## Exercise aim
Return each line in the records below that contains the string "Open".

======

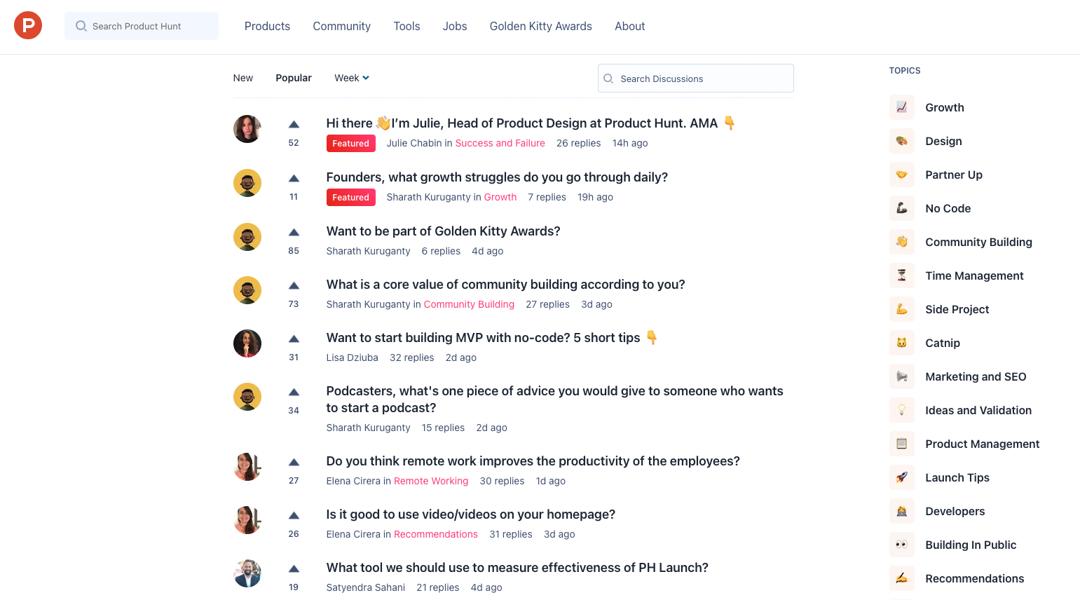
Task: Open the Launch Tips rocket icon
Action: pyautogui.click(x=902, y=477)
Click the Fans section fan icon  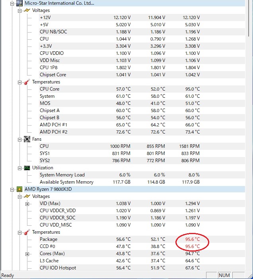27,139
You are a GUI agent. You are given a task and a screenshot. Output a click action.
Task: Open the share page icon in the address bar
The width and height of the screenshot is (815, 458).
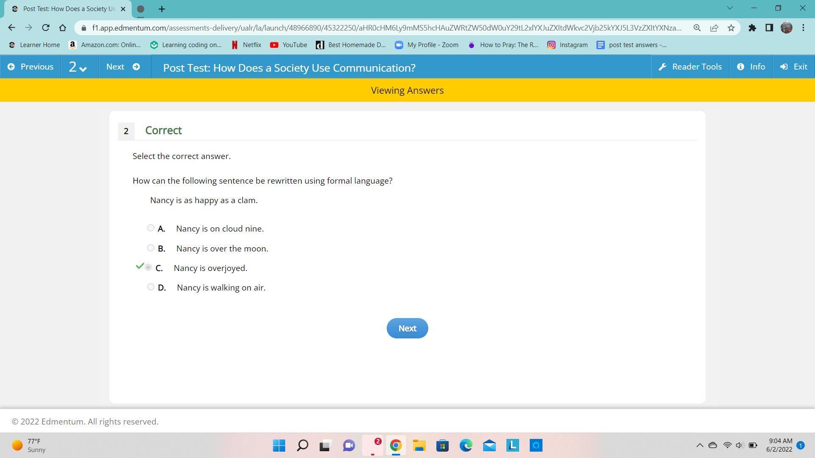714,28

======

## Result for this exercise
Task: Open the Launch Tips rocket icon
Task: Open the share page icon in the address bar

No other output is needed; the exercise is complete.